4 feminist podcasts you should be listening to

From Serial to The Nerdist, podcasts have never been more popular, or more influential.  Just this summer through the help of evidence uncovered by Rabia Chaudry’s ‘Undisclosed: The State vs Adnan Syed,’ Syed was granted a new trial to help clear his name in the 1999 murder of his ex-girlfriend, Hae Min Lee.

But Chaudry isn’t the only woman making an big impact on the digital airwaves.

4 Feminist

#Girlboss Radio with Sophia Amoruso


Every week Sophia Amoruso, the founder of fashion retailer Nasty Gal and writer of the New York Times bestseller, #Girlboss, speaks with influential women from a wide range of sectors, from charity foundations to cosmetic companies.

Discussing these women’s first jobs, their failures, and how they got to where they are today, Amoruso exposes her listeners to business, financial, and life advise from successful women, that for years has gone under the radar.

Amoruso’s honesty about her failures, her struggles creating Nasty Gal, and her growth gives the podcast an approachable and attainable tone that encourages women to take charge of their lives and be their own #girlboss.

Amoruso’s second book, Nasty Galaxy, comes out later this year, and keep an eye out for the Netflix produced show, Girlboss, coming in 2017 based on Amoruso’s life.

2 Dope Queens with Jessica Willams and Phoebe Robinson


Hosted by former The Daily Show correspondent, Jessica Williams, and comedian, writer, and actress, Phoebe Robinson, 2 Dope Queens is an hilarious podcast that is part commentary of the two comedian’s lives that week, and part standup comedy showcasing up and coming comedians.

This podcast not only destroys the ridiculous notion that women aren’t funny, but it also gives a much needed voice to hilarious black women.

Although currently on summer break, bonus mini episodes have been released every week, featuring content not previously heard on the show.

Sooo Many White Guys with Phoebe Robinson


Phoebe Robinson is dominating the podcast world this summer, going solo in her latest show, Sooo Many White Guys.

Not only is it hosted by the hilarious Robinson, it’s also produced by the yaasss kween herself, Ilana Glazer.

If you hadn’t noticed by the title of this podcast, Robinson is done with all the white guys getting all the attention and, through this podcast, is giving some of the attention to us women, as well as men of colour.

Robinson uses a touch of comedy and real life experiences to interview her childhood heroes, comedians, and friends, on racial topics from childhood experiences, to the current political conditions facing America.

But don’t worry, at the end of the series she will have one token white guy on the podcast.

Plus it includes hilarious/disturbing voicemails from Glazer, what more could you want from a podcast.

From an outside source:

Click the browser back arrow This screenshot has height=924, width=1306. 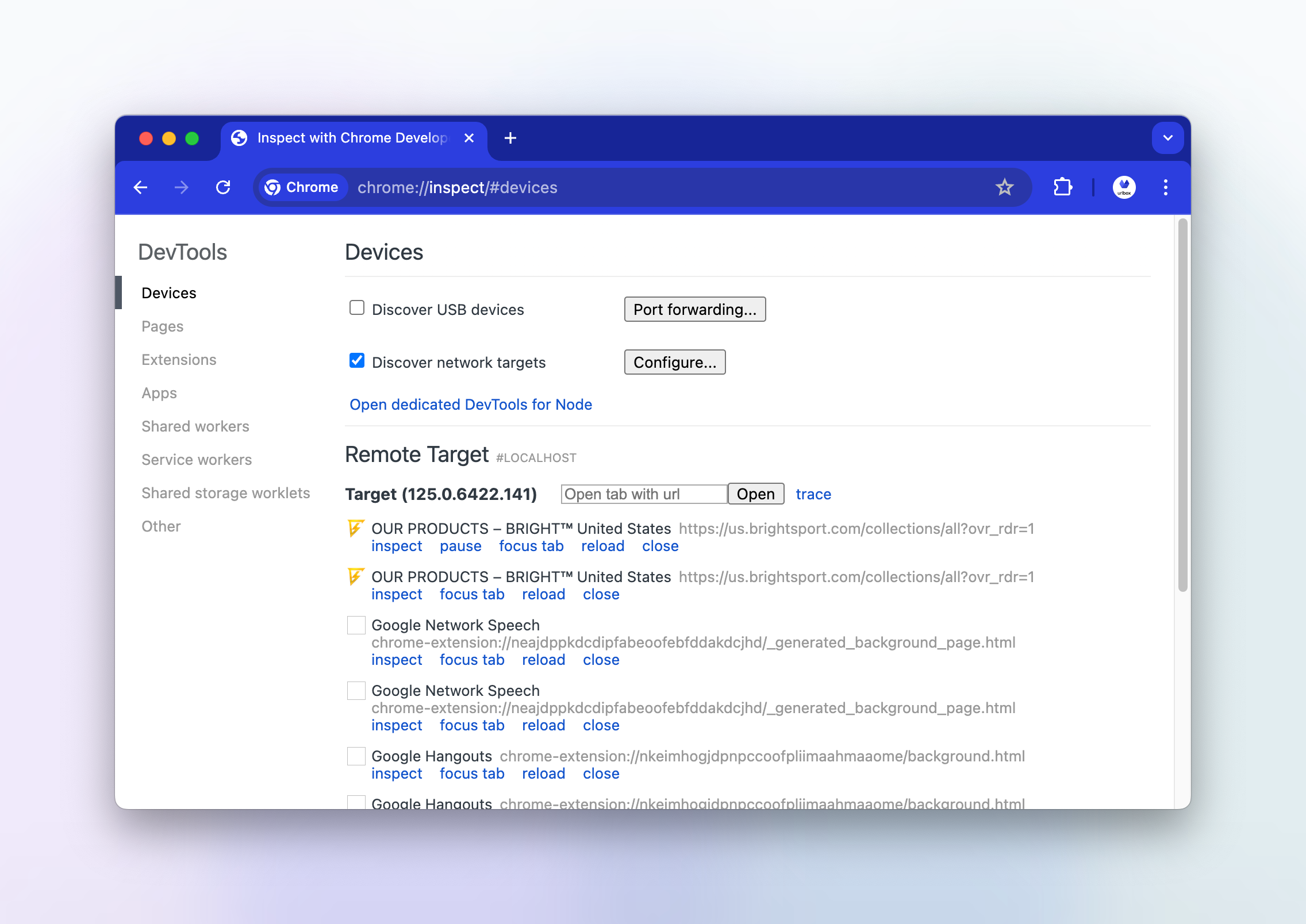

Robinson’s book You Can’t Touch My Hair, comes out later this year.

My favorite murder with Karen Kilgariff and Georgia Hardstark


If the title of this podcast sounds morbid to you, that’s because it is, but stick with it.

I’ve always had a secret interest in serial killers, unsolved crimes, and murder mysteries, and I loved Serial and Making a murderer, so when I listened to the first episode of My favorite Murder, I became obsessed.

Every week Karen Kilgariff and Georgia Hardstark share with each other their favorite murder they have researched that week, while also sharing their favorite home town murders listeners have sent into them.

You’re probably thinking “what’s feminist about this?”

Well it just might be the most feminist podcast I’ve ever heard.

Every week these two women tell stories of what led to these murders, how some victims survived, as well as their own near misses.

But not only that, their tagline “stay sexy, don’t get murdered” is super feminist.

Going against the norm of victim blaming, these women encourage their fans, the majority of which are women, to keep doing you, and keep being alive while doing it.

No more “she shouldn’t have been wearing that,” “she shouldn’t have been walking alone,” “why was she by herself?”

Kalgariff and Hardstark mix comedy, cautionary tales, and real life crimes and created a podcast that gives a narrative to the victims of crimes that no longer blames them but their killers.

The hosts teach their listeners to go against what they’ve been taught and what society expects of them as women, and to instead, when they’re in an uncomfortable situation that might endanger their life and safety, to “fuck politeness” and get the hell out of there.

Plus the survivor stories are filled with female empowerment.

Remember, Stay Sexy, Don’t Get Murdered.